TASK DIRECTIONS >> Only lines containing the string "folder" belong in the answer; copy all of them from the entries.

RECORDS TO PROCESS >>
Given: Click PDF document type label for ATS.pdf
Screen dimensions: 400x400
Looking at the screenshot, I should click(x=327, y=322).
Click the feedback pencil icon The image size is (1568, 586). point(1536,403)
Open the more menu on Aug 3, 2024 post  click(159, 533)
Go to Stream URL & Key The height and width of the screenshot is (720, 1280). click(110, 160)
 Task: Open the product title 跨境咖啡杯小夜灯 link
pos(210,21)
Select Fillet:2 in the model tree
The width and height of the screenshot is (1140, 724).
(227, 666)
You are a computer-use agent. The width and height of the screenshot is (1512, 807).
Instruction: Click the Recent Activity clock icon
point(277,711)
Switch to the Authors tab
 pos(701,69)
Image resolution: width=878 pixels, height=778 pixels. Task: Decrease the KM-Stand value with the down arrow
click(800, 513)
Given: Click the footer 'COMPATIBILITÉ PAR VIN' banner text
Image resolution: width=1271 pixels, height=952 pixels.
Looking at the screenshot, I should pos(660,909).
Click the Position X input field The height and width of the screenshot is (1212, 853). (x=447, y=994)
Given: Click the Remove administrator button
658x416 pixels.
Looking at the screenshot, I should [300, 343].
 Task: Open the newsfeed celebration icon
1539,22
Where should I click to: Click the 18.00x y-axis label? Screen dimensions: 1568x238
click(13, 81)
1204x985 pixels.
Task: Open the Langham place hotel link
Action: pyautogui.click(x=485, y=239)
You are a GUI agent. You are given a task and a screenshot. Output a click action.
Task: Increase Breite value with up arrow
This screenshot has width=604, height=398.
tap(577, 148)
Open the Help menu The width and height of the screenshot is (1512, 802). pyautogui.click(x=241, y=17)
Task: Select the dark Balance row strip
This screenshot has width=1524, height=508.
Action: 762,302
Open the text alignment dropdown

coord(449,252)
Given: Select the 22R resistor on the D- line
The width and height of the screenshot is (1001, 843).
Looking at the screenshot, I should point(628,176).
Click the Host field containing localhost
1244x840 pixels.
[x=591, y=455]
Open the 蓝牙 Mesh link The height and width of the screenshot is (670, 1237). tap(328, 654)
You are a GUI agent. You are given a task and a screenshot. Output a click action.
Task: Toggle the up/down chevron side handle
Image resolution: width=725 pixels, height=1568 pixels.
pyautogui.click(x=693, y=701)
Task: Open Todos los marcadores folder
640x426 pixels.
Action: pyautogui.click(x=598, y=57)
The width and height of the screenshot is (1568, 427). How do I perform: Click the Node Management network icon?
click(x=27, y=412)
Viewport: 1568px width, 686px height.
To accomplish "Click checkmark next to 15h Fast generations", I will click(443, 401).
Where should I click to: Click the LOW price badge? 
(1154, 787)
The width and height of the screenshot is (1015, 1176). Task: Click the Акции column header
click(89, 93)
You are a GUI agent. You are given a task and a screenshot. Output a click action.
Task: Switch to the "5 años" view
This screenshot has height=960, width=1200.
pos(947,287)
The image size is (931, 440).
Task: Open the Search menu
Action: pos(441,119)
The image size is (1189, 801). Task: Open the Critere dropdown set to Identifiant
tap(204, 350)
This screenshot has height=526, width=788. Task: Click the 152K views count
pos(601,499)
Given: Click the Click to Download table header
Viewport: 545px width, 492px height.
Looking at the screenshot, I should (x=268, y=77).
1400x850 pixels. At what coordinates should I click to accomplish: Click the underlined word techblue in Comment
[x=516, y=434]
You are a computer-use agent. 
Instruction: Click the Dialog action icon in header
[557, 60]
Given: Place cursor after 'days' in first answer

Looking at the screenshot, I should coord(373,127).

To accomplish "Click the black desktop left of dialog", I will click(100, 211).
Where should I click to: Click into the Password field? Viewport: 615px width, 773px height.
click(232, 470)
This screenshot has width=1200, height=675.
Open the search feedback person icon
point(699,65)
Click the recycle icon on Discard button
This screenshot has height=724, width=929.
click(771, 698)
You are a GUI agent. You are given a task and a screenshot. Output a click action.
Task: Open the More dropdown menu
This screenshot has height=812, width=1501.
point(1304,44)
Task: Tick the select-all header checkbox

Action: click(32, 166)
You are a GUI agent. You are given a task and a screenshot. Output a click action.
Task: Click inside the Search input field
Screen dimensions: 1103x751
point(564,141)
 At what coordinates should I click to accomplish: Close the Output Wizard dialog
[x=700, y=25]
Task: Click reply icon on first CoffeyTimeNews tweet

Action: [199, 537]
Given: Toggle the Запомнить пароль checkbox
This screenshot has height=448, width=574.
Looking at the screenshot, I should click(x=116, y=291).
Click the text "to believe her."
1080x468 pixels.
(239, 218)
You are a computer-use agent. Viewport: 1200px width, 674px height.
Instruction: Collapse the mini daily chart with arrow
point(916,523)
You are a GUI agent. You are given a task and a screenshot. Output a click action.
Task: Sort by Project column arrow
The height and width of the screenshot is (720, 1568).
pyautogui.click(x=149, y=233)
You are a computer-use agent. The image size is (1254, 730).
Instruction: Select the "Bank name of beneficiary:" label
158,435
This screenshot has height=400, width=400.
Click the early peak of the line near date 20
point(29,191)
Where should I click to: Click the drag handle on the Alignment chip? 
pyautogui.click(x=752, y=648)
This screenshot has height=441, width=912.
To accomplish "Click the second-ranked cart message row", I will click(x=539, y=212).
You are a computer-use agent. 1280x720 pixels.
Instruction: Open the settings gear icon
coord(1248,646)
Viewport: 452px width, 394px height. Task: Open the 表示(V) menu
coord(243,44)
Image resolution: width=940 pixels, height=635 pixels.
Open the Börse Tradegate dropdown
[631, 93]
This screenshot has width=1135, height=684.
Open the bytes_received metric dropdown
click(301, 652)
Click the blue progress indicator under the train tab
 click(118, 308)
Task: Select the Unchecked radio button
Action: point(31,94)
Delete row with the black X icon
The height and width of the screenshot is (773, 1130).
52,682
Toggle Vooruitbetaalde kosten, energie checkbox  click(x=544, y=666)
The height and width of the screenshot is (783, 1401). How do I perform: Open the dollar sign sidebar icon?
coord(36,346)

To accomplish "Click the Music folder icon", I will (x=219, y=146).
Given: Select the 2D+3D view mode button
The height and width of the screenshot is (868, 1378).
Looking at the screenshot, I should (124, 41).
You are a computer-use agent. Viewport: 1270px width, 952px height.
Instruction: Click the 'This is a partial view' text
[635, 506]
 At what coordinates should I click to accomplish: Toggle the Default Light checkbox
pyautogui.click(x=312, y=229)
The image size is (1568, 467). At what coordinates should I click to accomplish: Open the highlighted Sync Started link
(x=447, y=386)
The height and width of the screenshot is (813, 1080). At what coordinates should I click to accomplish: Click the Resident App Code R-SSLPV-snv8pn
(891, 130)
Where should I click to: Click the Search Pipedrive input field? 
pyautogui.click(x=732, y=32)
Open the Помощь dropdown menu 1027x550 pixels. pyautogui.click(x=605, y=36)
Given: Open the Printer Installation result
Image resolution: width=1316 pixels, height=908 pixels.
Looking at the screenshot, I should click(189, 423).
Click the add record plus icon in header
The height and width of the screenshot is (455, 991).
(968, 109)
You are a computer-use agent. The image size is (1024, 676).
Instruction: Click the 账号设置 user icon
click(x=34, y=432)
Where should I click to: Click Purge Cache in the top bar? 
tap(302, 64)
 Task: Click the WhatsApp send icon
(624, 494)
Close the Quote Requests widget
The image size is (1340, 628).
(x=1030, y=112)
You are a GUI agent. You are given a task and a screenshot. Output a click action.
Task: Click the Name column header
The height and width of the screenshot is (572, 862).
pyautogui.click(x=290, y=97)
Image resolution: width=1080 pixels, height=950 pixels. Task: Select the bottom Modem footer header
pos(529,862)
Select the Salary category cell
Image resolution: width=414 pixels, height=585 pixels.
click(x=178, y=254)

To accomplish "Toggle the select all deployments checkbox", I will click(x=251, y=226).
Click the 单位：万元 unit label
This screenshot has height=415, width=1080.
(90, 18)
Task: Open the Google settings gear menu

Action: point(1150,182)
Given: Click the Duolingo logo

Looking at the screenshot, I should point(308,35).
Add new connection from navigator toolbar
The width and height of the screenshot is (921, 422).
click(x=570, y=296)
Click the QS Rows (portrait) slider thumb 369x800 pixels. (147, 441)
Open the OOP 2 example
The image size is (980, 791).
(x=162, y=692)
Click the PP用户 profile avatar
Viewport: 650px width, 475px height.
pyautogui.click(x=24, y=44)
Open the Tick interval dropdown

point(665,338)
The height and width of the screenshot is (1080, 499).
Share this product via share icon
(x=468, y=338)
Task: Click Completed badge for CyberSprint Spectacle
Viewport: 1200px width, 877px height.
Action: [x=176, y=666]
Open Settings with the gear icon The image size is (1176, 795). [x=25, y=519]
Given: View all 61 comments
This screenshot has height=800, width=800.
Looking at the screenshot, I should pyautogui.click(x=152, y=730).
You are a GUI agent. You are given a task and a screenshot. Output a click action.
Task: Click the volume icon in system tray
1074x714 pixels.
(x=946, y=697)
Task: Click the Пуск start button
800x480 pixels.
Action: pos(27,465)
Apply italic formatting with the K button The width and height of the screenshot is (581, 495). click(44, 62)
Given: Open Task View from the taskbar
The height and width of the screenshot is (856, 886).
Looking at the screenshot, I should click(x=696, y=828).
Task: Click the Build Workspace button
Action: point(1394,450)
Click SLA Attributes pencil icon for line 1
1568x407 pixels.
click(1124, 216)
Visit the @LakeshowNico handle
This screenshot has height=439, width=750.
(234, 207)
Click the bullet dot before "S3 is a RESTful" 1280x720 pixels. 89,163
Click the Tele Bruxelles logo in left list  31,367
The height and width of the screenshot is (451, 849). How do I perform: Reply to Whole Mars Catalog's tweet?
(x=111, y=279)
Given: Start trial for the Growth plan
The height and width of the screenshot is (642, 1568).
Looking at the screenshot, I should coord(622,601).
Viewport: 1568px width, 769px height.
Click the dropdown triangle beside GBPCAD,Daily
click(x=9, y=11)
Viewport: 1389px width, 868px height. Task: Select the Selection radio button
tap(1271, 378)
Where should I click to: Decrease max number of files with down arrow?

REPLY >>
Task: Open Todos los marcadores folder
To accomplish "Click the Music folder icon", I will (x=219, y=146).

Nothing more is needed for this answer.